PCK1 dysregulation in cancer: Metabolic reprogramming, oncogenic activation, and therapeutic opportunities

The last few decades have witnessed an advancement in our understanding of multiple cancer cell pathways related to metabolic reprogramming. One of the most important cancer hallmarks, including aerobic glycolysis (the Warburg effect), the central carbon pathway, and multiple-branch metabolic pathway remodeling, enables tumor growth, progression, and metastasis. Phosphoenolpyruvate carboxykinase 1 (PCK1), a key rate-limiting enzyme in gluconeogenesis, catalyzes the conversion of oxaloacetate to phosphoenolpyruvate.

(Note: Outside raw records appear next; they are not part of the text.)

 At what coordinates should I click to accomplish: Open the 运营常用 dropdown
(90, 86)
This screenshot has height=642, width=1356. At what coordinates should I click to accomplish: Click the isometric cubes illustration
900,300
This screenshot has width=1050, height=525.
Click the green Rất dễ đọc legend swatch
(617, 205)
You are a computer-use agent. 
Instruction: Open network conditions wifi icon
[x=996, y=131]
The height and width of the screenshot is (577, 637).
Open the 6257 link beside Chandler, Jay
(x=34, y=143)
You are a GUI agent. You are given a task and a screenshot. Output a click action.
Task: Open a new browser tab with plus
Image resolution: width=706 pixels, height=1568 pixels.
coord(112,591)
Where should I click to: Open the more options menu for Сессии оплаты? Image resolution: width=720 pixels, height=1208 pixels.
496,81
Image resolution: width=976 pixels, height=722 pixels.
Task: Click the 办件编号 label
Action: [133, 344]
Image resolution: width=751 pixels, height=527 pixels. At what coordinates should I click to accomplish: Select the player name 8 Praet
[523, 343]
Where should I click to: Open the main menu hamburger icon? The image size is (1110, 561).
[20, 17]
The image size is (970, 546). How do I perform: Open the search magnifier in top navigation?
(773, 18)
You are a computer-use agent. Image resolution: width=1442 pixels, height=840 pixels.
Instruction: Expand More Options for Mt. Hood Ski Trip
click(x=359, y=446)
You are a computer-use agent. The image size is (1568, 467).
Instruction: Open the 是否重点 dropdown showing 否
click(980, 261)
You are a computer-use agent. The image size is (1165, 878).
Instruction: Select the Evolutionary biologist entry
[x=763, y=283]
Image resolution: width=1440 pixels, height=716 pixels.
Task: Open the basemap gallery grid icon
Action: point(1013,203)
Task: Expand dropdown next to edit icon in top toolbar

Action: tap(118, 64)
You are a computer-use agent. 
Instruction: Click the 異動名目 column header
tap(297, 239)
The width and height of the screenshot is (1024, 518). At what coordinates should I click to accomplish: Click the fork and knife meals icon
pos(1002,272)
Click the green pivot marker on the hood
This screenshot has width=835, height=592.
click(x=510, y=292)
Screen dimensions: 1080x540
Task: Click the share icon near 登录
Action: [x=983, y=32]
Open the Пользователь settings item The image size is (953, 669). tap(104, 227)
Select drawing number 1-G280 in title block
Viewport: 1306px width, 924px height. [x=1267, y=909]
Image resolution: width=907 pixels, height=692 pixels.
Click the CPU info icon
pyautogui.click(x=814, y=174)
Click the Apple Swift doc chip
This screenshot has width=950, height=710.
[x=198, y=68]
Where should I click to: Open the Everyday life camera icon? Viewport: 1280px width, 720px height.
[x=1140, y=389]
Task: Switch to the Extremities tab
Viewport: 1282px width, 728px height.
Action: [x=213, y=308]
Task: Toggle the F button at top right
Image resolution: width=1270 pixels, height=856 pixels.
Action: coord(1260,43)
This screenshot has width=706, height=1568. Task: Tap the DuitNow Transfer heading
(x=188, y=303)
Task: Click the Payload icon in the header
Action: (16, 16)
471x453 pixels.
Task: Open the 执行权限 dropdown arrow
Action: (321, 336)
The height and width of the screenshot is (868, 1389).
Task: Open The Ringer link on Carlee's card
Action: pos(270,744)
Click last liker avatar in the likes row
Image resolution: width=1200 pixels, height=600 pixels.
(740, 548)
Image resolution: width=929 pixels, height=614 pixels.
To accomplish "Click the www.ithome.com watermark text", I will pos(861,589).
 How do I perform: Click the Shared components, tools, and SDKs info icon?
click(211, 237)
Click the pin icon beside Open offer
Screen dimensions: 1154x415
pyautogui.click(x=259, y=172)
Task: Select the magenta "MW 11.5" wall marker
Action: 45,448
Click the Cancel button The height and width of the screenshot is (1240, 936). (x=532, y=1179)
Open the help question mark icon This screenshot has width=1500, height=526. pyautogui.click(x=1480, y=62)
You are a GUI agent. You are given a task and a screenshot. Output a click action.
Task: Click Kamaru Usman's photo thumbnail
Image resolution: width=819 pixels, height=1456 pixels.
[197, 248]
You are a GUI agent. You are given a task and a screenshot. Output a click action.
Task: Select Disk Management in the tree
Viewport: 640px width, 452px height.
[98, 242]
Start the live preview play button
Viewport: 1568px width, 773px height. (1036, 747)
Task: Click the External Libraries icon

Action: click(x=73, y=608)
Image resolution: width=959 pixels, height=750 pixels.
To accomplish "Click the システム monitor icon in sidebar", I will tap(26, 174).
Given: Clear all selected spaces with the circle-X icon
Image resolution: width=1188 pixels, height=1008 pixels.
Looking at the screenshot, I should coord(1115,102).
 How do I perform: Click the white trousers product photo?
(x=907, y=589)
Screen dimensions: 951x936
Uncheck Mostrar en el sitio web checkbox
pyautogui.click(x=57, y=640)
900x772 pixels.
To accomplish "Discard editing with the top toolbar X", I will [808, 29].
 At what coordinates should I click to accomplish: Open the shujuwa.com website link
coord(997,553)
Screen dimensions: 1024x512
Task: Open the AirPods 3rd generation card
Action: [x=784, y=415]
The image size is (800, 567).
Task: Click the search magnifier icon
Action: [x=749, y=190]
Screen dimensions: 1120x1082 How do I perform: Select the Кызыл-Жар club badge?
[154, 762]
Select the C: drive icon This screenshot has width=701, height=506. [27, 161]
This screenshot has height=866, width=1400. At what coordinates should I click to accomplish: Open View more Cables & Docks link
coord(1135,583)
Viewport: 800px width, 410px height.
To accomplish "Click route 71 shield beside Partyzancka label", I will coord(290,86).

PCK1 expression in gluconeogenic tissues is tightly regulated during fasting. In tumor cells, PCK1 is regulated in a cell-autonomous manner rather than by hormones or nutrients in the extracellular environment. Interestingly, PCK1 has an anti-oncogenic role in gluconeogenic organs (the liver and kidneys), but a tumor-promoting role in cancers arising from non-gluconeogenic organs. Recent studies have revealed that PCK1 has metabolic and non-metabolic roles in multiple signaling networks linking metabolic and oncogenic pathways. Aberrant PCK1 expression results in the activation of oncogenic pathways, accompanied by metabolic reprogramming, to maintain tumorigenesis. In this review, we summarize the mechanisms underlying PCK1 expression and regulation, and clarify the crosstalk between aberrant PCK1 expression, metabolic rewiring, and signaling pathway activation. In addition, we highlight the clinical relevance of PCK1 and its value as a putative cancer therapeutic target.